■ Stored items from a collection ■
=====

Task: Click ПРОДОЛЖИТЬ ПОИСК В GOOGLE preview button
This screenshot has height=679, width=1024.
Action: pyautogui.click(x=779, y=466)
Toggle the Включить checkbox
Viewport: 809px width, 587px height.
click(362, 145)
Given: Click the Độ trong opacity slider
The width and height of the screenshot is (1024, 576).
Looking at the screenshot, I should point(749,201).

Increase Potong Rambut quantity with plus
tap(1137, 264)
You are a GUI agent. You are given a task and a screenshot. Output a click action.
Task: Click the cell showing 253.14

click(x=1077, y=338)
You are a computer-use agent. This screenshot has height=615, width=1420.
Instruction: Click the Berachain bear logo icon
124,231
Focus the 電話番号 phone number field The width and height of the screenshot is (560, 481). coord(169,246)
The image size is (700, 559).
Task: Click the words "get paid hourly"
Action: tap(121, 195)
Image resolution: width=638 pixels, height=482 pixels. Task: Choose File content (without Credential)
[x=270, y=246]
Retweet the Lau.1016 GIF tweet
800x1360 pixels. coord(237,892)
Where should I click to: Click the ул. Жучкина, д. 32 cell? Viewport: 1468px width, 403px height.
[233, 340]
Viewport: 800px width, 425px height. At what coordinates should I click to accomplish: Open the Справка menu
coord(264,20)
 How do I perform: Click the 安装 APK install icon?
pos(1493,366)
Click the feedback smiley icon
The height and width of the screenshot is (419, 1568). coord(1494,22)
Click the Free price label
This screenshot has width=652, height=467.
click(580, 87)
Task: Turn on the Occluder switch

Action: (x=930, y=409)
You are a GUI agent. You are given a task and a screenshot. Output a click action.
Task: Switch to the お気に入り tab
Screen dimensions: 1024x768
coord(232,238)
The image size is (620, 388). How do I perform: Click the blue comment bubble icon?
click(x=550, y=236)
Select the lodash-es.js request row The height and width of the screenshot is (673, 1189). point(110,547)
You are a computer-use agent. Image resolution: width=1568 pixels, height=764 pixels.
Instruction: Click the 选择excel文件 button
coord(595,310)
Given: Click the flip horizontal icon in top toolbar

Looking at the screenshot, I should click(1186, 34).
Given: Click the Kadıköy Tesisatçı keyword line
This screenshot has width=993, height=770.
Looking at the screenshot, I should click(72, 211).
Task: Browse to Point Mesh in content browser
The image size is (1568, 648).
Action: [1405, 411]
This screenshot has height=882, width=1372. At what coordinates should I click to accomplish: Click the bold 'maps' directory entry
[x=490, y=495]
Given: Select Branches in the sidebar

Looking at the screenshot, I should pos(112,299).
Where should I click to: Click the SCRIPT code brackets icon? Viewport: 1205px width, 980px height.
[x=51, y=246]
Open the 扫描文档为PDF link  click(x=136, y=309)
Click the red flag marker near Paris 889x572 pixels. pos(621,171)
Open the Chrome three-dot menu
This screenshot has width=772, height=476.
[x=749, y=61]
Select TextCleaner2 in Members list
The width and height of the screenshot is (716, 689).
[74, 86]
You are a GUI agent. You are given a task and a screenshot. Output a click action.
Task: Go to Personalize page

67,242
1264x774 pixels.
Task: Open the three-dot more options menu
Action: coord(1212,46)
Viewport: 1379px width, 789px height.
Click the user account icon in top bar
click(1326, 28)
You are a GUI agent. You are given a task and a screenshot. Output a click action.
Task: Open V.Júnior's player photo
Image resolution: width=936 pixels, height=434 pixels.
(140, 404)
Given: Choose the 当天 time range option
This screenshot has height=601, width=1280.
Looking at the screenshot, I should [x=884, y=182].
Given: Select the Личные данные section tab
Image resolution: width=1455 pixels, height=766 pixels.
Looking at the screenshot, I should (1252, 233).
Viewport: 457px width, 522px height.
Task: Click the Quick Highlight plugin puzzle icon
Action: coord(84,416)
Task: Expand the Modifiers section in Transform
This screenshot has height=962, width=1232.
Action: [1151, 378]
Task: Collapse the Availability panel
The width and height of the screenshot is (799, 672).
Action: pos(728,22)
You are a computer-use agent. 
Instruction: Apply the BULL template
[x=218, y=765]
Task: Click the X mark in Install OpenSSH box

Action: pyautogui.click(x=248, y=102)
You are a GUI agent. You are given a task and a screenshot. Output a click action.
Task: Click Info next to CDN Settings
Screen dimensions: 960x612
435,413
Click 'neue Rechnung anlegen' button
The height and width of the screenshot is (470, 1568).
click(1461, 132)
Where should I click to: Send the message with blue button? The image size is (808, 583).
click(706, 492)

=====

■ Task objective ■
Reproduce the entries above exactly, but only the lines between the line holding "The width and height of the screenshot is (1024, 576)." and the line holding "You are a computer-use agent. This", inclusive.

■ Task answer ■
The width and height of the screenshot is (1024, 576).
Looking at the screenshot, I should point(749,201).

Increase Potong Rambut quantity with plus
tap(1137, 264)
You are a GUI agent. You are given a task and a screenshot. Output a click action.
Task: Click the cell showing 253.14

click(x=1077, y=338)
You are a computer-use agent. This screenshot has height=615, width=1420.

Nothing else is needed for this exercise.